══ Supplied material ══
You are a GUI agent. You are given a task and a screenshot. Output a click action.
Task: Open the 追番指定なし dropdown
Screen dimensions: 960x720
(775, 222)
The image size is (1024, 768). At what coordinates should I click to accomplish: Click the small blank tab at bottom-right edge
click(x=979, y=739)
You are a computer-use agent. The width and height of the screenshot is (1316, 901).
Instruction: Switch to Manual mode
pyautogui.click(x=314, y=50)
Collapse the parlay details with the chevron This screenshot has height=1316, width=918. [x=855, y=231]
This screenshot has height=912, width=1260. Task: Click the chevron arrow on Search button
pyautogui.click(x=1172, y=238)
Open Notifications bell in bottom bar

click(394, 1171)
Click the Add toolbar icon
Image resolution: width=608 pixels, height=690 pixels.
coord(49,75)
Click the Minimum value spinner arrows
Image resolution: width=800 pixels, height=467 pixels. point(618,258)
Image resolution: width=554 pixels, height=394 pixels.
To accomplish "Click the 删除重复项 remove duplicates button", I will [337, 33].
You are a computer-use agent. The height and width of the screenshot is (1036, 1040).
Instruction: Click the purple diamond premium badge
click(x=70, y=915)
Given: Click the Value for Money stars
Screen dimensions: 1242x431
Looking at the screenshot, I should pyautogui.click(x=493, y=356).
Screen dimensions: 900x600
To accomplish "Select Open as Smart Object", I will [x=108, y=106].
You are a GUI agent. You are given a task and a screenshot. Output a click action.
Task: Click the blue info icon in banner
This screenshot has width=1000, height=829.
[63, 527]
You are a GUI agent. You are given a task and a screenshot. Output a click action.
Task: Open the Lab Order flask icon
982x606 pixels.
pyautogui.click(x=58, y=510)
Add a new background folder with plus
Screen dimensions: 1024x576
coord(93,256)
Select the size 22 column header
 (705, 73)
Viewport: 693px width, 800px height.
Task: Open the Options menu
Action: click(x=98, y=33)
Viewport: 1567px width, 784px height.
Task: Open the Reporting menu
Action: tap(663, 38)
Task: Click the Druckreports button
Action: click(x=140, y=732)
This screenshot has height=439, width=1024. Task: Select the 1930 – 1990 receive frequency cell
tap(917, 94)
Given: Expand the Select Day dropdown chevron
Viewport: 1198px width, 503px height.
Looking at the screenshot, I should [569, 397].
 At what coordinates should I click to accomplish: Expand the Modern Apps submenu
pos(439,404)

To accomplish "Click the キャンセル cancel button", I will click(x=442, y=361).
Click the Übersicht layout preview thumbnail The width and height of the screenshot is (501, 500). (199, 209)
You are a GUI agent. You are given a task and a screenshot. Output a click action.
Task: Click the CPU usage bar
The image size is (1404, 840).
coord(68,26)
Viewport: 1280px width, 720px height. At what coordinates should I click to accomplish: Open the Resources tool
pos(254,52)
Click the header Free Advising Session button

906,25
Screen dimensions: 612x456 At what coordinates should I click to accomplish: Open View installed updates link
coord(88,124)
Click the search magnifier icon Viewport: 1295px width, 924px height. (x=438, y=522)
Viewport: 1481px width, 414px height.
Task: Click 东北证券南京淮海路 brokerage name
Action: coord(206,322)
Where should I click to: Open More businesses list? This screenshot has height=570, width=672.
═══
# [Goal of the exercise]
The entries above must be returned exactly.

# [Response below]
You are a GUI agent. You are given a task and a screenshot. Output a click action.
Task: Open the 追番指定なし dropdown
Screen dimensions: 960x720
(775, 222)
The image size is (1024, 768). At what coordinates should I click to accomplish: Click the small blank tab at bottom-right edge
click(x=979, y=739)
You are a computer-use agent. The width and height of the screenshot is (1316, 901).
Instruction: Switch to Manual mode
pyautogui.click(x=314, y=50)
Collapse the parlay details with the chevron This screenshot has height=1316, width=918. [x=855, y=231]
This screenshot has height=912, width=1260. Task: Click the chevron arrow on Search button
pyautogui.click(x=1172, y=238)
Open Notifications bell in bottom bar

click(394, 1171)
Click the Add toolbar icon
Image resolution: width=608 pixels, height=690 pixels.
coord(49,75)
Click the Minimum value spinner arrows
Image resolution: width=800 pixels, height=467 pixels. point(618,258)
Image resolution: width=554 pixels, height=394 pixels.
To accomplish "Click the 删除重复项 remove duplicates button", I will [337, 33].
You are a computer-use agent. The height and width of the screenshot is (1036, 1040).
Instruction: Click the purple diamond premium badge
click(x=70, y=915)
Given: Click the Value for Money stars
Screen dimensions: 1242x431
Looking at the screenshot, I should pyautogui.click(x=493, y=356).
Screen dimensions: 900x600
To accomplish "Select Open as Smart Object", I will [x=108, y=106].
You are a GUI agent. You are given a task and a screenshot. Output a click action.
Task: Click the blue info icon in banner
This screenshot has width=1000, height=829.
[63, 527]
You are a GUI agent. You are given a task and a screenshot. Output a click action.
Task: Open the Lab Order flask icon
982x606 pixels.
pyautogui.click(x=58, y=510)
Add a new background folder with plus
Screen dimensions: 1024x576
coord(93,256)
Select the size 22 column header
 (705, 73)
Viewport: 693px width, 800px height.
Task: Open the Options menu
Action: click(x=98, y=33)
Viewport: 1567px width, 784px height.
Task: Open the Reporting menu
Action: tap(663, 38)
Task: Click the Druckreports button
Action: click(x=140, y=732)
This screenshot has height=439, width=1024. Task: Select the 1930 – 1990 receive frequency cell
tap(917, 94)
Given: Expand the Select Day dropdown chevron
Viewport: 1198px width, 503px height.
Looking at the screenshot, I should [569, 397].
 At what coordinates should I click to accomplish: Expand the Modern Apps submenu
pos(439,404)

To accomplish "Click the キャンセル cancel button", I will click(x=442, y=361).
Click the Übersicht layout preview thumbnail The width and height of the screenshot is (501, 500). (199, 209)
You are a GUI agent. You are given a task and a screenshot. Output a click action.
Task: Click the CPU usage bar
The image size is (1404, 840).
coord(68,26)
Viewport: 1280px width, 720px height. At what coordinates should I click to accomplish: Open the Resources tool
pos(254,52)
Click the header Free Advising Session button

906,25
Screen dimensions: 612x456 At what coordinates should I click to accomplish: Open View installed updates link
coord(88,124)
Click the search magnifier icon Viewport: 1295px width, 924px height. (x=438, y=522)
Viewport: 1481px width, 414px height.
Task: Click 东北证券南京淮海路 brokerage name
Action: coord(206,322)
Where should I click to: Open More businesses list? This screenshot has height=570, width=672.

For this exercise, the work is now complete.